If I close my eyes to imagine a volcano, I see a Polynesian island with palm trees, beaches and an endless ocean. I definitely don’t imagine the cactus-filled landscapes of West Texas.
Yet there I was, standing on the shoulder of U.S. Highway 90, halfway between Alpine and Marfa, staring at the Paisano Pass Volcano, which—fortunately for visitors—has been dormant for about 30 million years.
The drive west from Alpine to the ancient site was impressive. Red cliffs and strange rock spires on each side of the road made me feel like I was traveling back to the Cretaceous Period. Honestly, I wouldn’t have been surprised if a T. rex had crossed the road in front of me. I crested a hill and dropped into a valley, where I pulled into a roadside park to read an educational panel about the lava-formed landscape.
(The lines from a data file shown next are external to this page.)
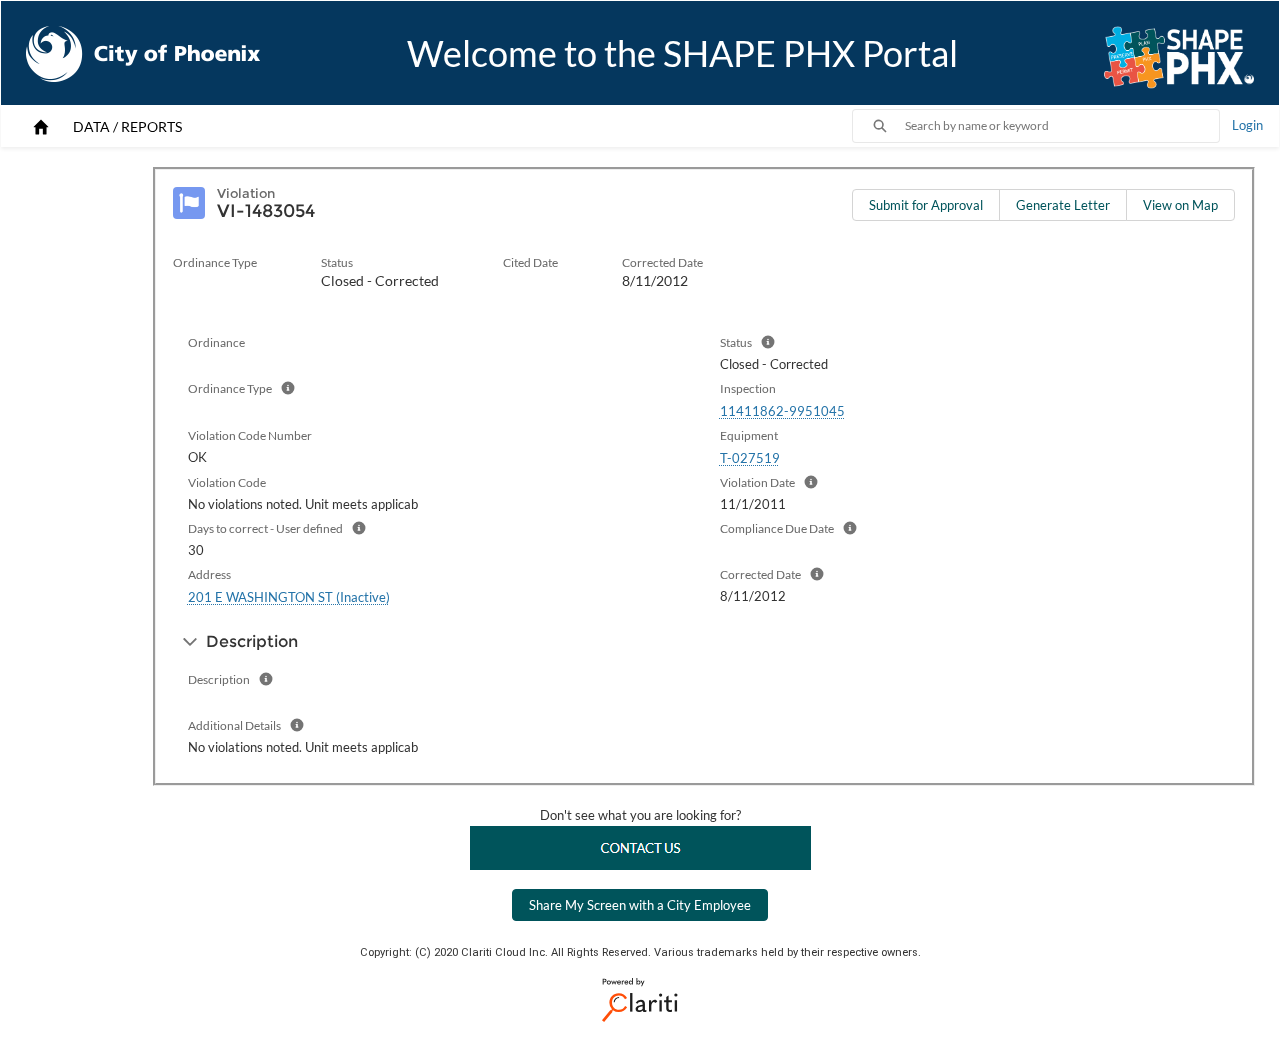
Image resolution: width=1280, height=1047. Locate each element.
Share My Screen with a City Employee (640, 905)
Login (1247, 125)
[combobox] (1062, 126)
All around me were colorful cliffs, knobby boulders and crag-covered mountains that were formed during the Oligocene Epoch, 23–33 million years ago. Dinosaurs were extinct then, but giant mammals walked the earth, including 18-foot-tall beasts that looked like a mix between horses and rhinos. It was during this era that the Paisano Pass Volcano exploded and then collapsed back onto itself, leaving a 3-mile-wide caldera that stretches as far as you can see from the small park.
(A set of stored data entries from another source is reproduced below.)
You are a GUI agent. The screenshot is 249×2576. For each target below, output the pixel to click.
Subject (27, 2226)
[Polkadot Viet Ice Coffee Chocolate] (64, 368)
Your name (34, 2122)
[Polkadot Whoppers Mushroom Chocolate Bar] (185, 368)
Geologists come from all over the world to study this volcano because it exposed layers of rock normally hidden miles below the surface of the earth. The Big Bend is still tectonically active and has even experienced violent earthquakes as recently as 1998. While another volcanic eruption is unlikely, I never say never in Texas. And so I promptly got back in my truck and continued down the road.